The most effective organizations understand that communication must become part of the overall strategy, not just a launch task. Strong communication strategies often include:
- Ongoing newsletters and reminders
- Seasonal wellness campaigns
- Resource hubs employees can revisit anytime
Repeated exposure helps employees feel more comfortable navigating their benefits when they actually need them. Familiarity reduces friction, and reducing friction is often one of the most important steps toward increasing participation.
Incentives Matter, But They Aren’t Everything
Incentives can absolutely help create initial curiosity and momentum, but larger rewards do not automatically guarantee stronger participation. Employees still need programs that feel accessible, relevant, and worthwhile.
In many cases, recognition and positive reinforcement can be just as impactful as financial rewards. Employees want to feel that their time and effort matter, and organizations that celebrate participation often create stronger long-term engagement than those relying solely on large incentive budgets.
Programs that successfully motivate employees often focus on:
- Recognition and encouragement
- Achievable participation goals
- Creating a sense of connection and momentum
When motivation is paired with strong leadership and communication, engagement becomes much more sustainable over time.
Why Program Structure Matters
Program structure may be one of the most overlooked elements of all. Some programs become too restrictive and feel like a checklist that employees are forced to complete. Others try to offer so many options that employees become overwhelmed and disengage entirely.

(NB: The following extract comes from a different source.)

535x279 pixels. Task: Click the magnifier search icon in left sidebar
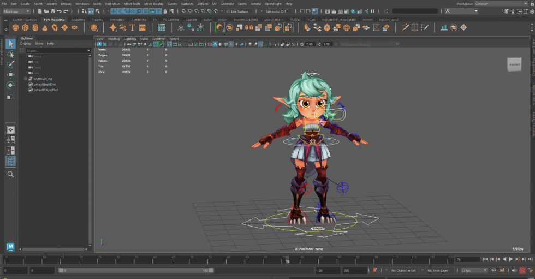pyautogui.click(x=10, y=174)
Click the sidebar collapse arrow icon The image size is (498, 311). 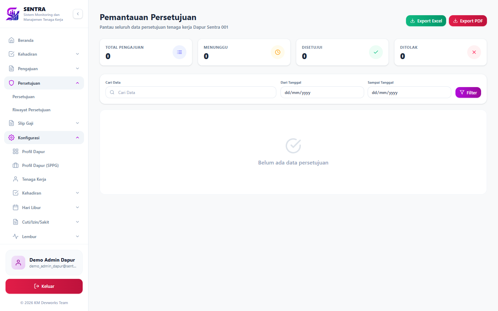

The strongest programs strike a balance between flexibility and simplicity. Employees want enough choice to feel autonomy, but not so many options that participation becomes confusing.
Successful engagement strategies often include:
- Clear and simple ways to get started
- Opportunities for year-round participation
- Programs that feel personalized to employee lifestyles
Step challenges are one example of how organizations can keep employees connected throughout the year. Beyond promoting physical activity, they encourage repeated interaction with the platform itself. Employees log in regularly, track progress, interact with coworkers, and naturally become more aware of additional resources and educational tools available within the program.
Engagement Ultimately Comes Down to Trust
At its core, employee engagement comes down to trust. Employees naturally question whether a program is worth their time, whether it will actually help them, and whether their organization genuinely values their wellbeing. Strong leadership creates legitimacy. Consistent communication creates clarity. Incentives create value. Thoughtful program structure creates confidence. Together, these factors help employees feel supported rather than overwhelmed.
Organizations that focus only on adding more benefits often miss the larger opportunity. Real success does not come from simply offering programs. It comes from helping employees understand, trust, and consistently engage with them. When organizations close the gap between benefits and participation, they create healthier employees, a stronger workplace culture, and better long-term outcomes for everyone involved.